Eric Poindron publie
ce mois-ci un livre bâti tout en sensibilité, et intitulé L’Ombre de la girafe. Poindron ne peigne pas la girafe, il nous la
peint (je reprends ici une faute de français très répandue, sans doute due à ce
foutu gérondif « peignant », qui s’applique aux deux verbes. On se
souvient peut-être qu’une des aventures de San Antonio s’intitule En peignant la girafe). Ou nous la
dépeint. La girafe est pour lui un motif d’imaginaire et d’enfance, de
littérature et d’exploration, de surprises et d’interrogations.
Le livre de
Poindron est une sorte de pêle-mêle qui dessine un chemin personnel. Les
girafes font partie de l’histoire de sa famille, de ses émerveillements d’enfance,
et de ses recherches et découvertes au fil des lectures et des déambulations.

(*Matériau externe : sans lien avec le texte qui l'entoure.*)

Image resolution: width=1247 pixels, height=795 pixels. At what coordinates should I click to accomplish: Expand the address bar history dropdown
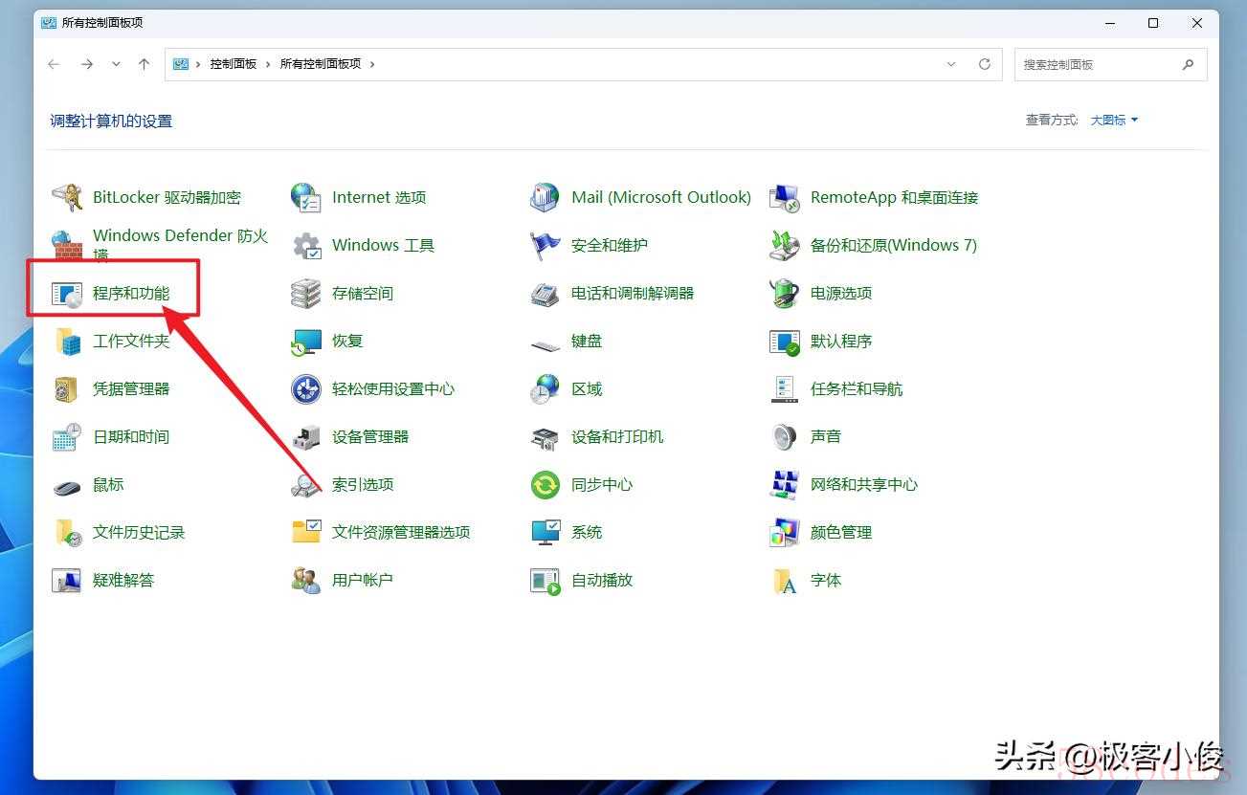[x=951, y=64]
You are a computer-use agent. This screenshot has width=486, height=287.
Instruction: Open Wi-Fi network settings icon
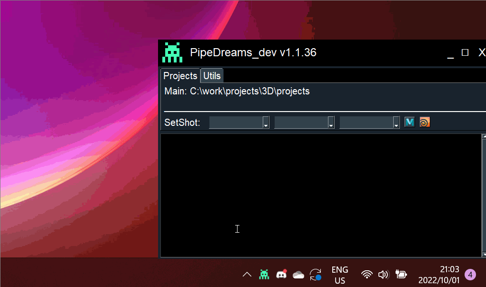tap(367, 275)
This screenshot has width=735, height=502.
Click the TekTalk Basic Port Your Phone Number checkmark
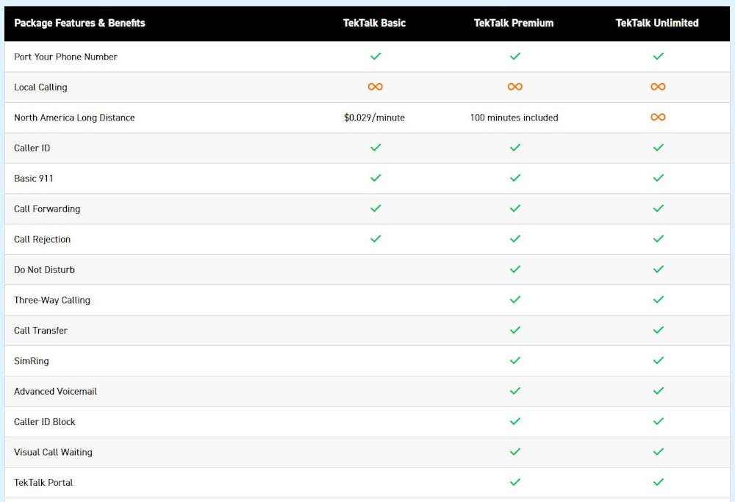pyautogui.click(x=376, y=56)
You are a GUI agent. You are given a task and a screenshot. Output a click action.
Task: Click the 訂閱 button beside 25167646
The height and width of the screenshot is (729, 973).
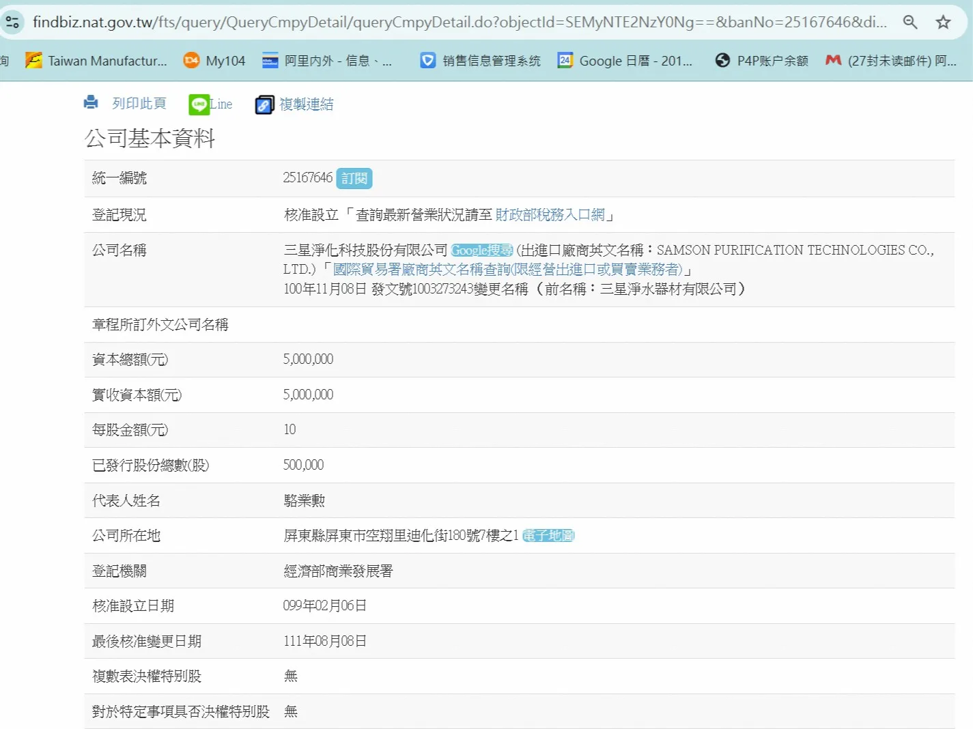click(354, 178)
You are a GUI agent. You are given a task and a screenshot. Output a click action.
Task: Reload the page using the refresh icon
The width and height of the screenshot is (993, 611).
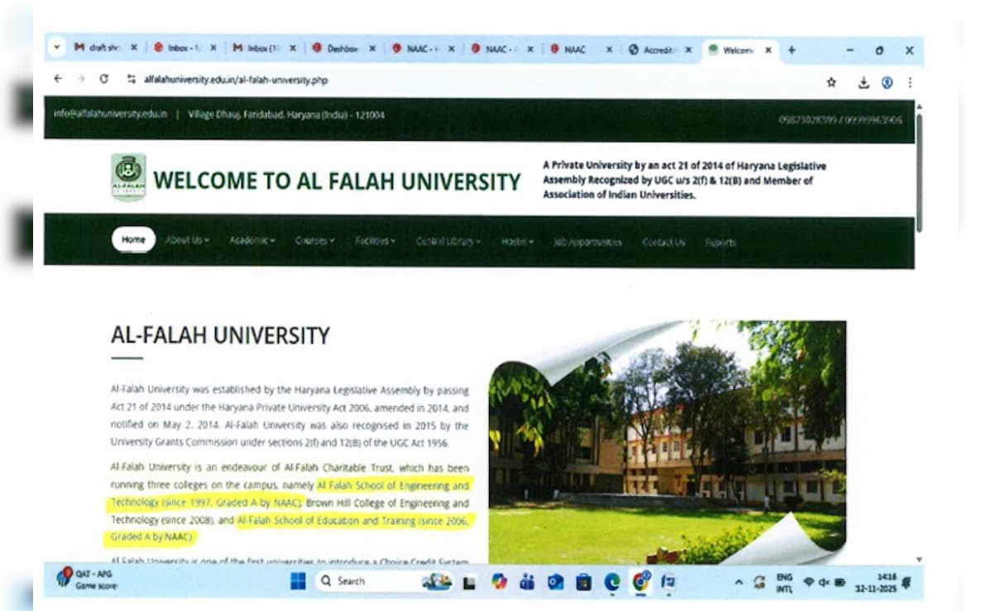point(103,79)
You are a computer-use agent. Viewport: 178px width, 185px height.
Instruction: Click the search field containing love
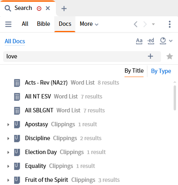click(x=82, y=56)
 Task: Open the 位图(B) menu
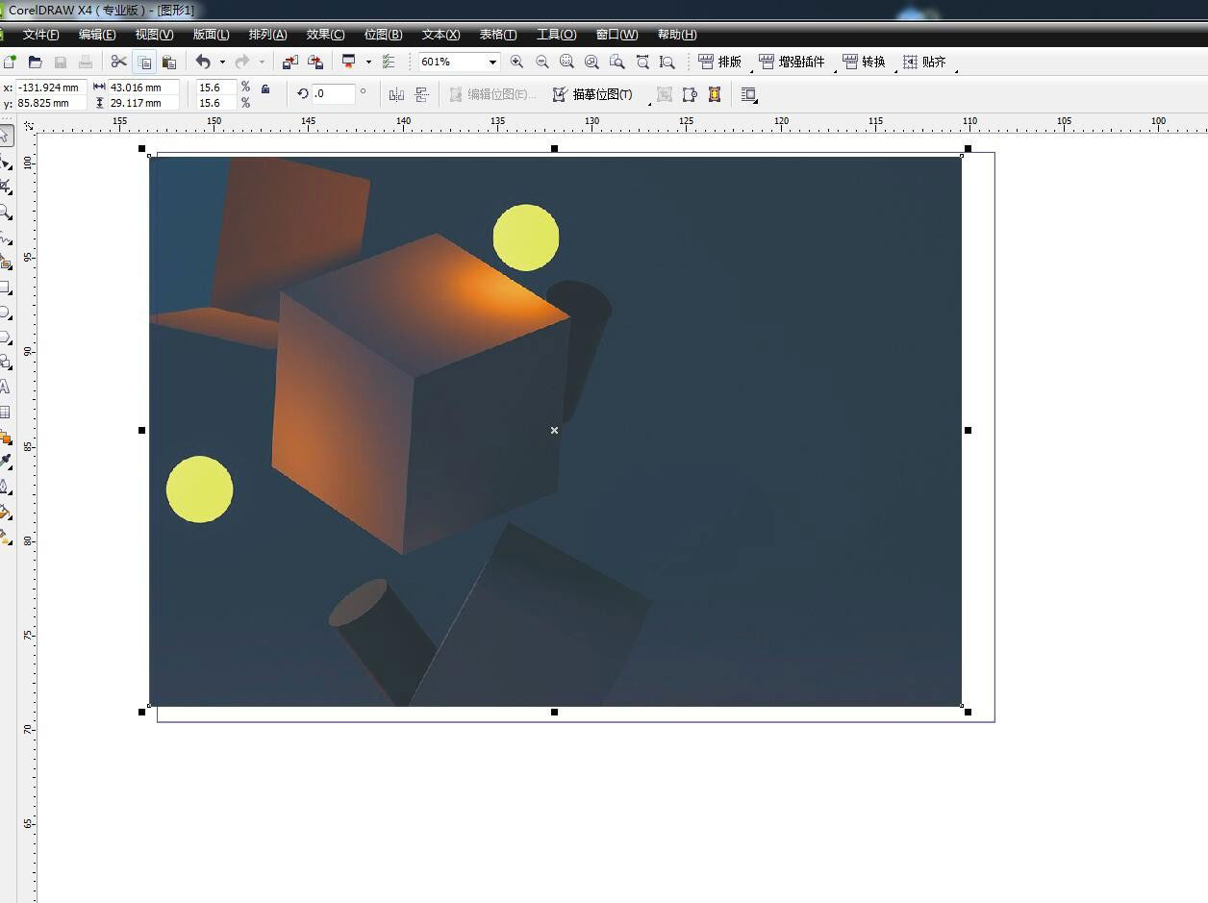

Avec
Poindron, on prend la route, réellement, on explore la Champagne où la girafe a
aussi son territoire – quelle histoire que celle de François Le Vaillant,
explorateur et ornithologue du XVIIIème siècle, né à Paramaribo et mort dans la
Marne ! Dans L’Ombre de la girafe,
on passe, comme du coq à l’âne, de la girafe au cirque, du rhinocéros à
l’autobiographie : « J’ai vingt ans, j’habite rue Geoffroy-Hilaire et
je suis veilleur de nuit chez un grand couturier. » Geoffroy
Saint-Hilaire ? Celui-là même qui a été chargé de conduire de Marseille à
Paris la girafe vivante offerte par le pacha d’Egypte à Charles X ? Oui,
décidément, Poindron est cerné par les girafes… Il faut aller lire ce petit
livre tout de tendresse et de sensibilité, construit sur la digression et le
retour sur l’enfance, tout empreint d’imaginaire et de références on ne peut
plus sérieuses. On pensera, en lisant L’Ombre
de la girafe, au roman Pourquoi les oiseaux meurent de Victor Pouchet, publié l’année dernière aux éditions Finitude – Pouchet est d’ailleurs cité dans les remerciements, en fin
d’ouvrage.
L’ombre de la
girafe ne dit rien des taches de l’animal, comme l’ombre du zèbre ne révèle en
rien ses zébrures. Le titre du si joli livre d’Eric Poindron est symbolique à
plus d’un titre. Voilà une invitation à se souvenir de son enfance et à la rêver,
à étudier l’Histoire et à la raccrocher à sa propre histoire. A explorer,
aussi, les confins sans frontières de son imagination, en toute sensibilité.
Eric Poindron, L’Ombre de la girafe,
éd. Bleu autour, 7 juin 2018, 120 p.